Scientific classification
- Kingdom: Plantae
- Clade: Embryophytes
- Clade: Tracheophytes
- Clade: Angiosperms
- Clade: Eudicots
- Order: Caryophyllales
- Family: Nepenthaceae
- Genus: Nepenthes
- Species: N. copelandii
- Binomial name: Nepenthes copelandii Merr. ex Macfarl. (1908)
- Synonyms: Synonyms Nepenthes alata auct. non Blanco: Danser (1928) [=N. abalata/N. alata/N. benstonei/ N. copelandii/N. eustachya/N. graciliflora/ N. mindanaoensis/N. mirabilis/ N. negros/N. philippinensis] ;

= Nepenthes copelandii =

- Genus: Nepenthes
- Species: copelandii
- Authority: Merr. ex Macfarl. (1908)
- Conservation status: LC
- Synonyms: |

Species of pitcher plant from the Philippines

Nepenthes copelandii (/nᵻˈpɛnθiːz koʊpˈlændiaɪ/; after Edwin Copeland) is a species of pitcher plant native to the island of Mindanao in the Philippines. Originally known from Mount Apo near Davao City and Mount Pasian near Bislig, it has since been discovered on a number of peaks throughout Mindanao. It may also be present on the nearby island of Camiguin. The species has a wide altitudinal distribution of 1100–2400 m above sea level. Nepenthes copelandii has no known natural hybrids. No forms or varieties have been described.

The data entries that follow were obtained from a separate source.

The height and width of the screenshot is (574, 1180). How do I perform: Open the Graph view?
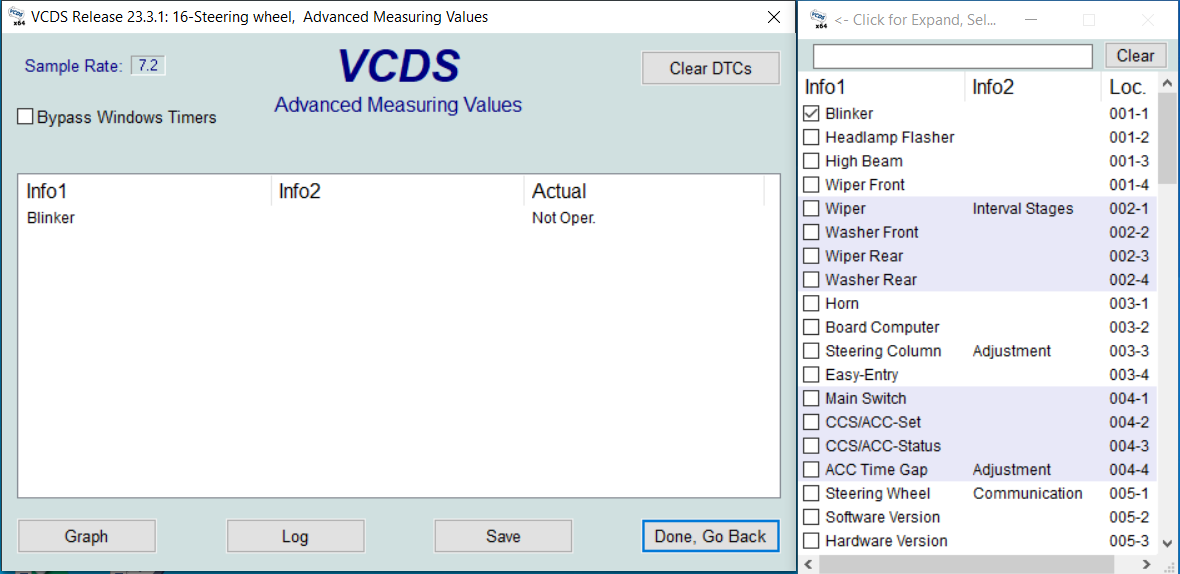pos(87,537)
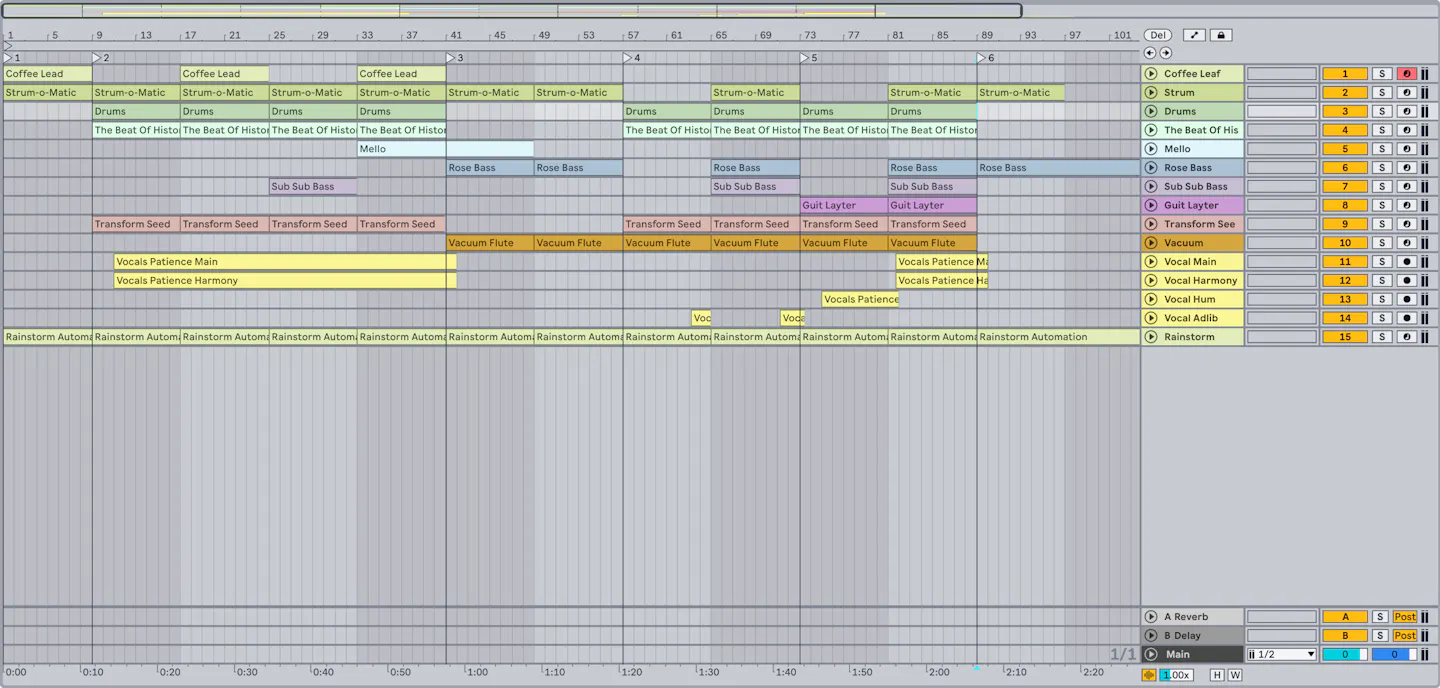This screenshot has height=688, width=1440.
Task: Solo the Drums track
Action: [x=1381, y=111]
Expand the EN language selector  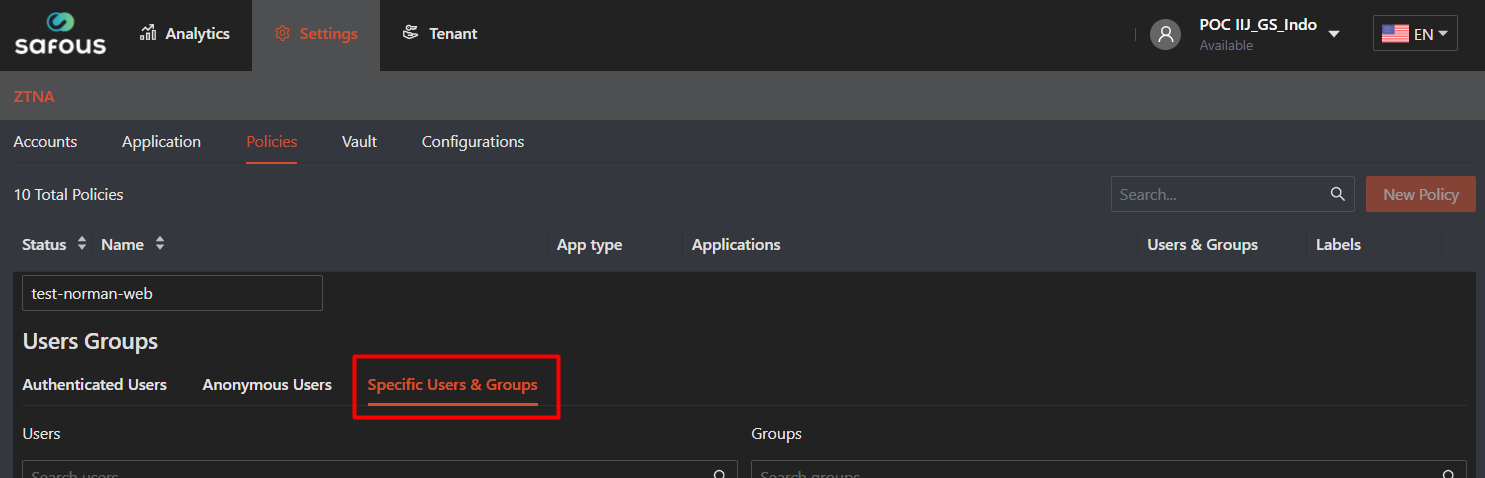point(1442,34)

The Mount Apo form has been cultivated by Australian hobbyists since the early 1980s, the taxon being referred to as "N. sp. Philippines No. 2". Plants from Mount Pasian only entered cultivation much later.

Nepenthes copelandii belongs to the informal "N. alata group", which also includes N. alata, N. ceciliae, N. extincta, N. graciliflora, N. hamiguitanensis, N. kitanglad, N. kurata, N. leyte, N. mindanaoensis, N. negros, N. ramos, N. saranganiensis, and N. ultra. These species are united by a number of morphological characters, including winged petioles, lids with basal ridges on the lower surface (often elaborated into appendages), and upper pitchers that are usually broadest near the base.

In his Carnivorous Plant Database, taxonomist Jan Schlauer treats N. copelandii as a heterotypic synonym of N. alata.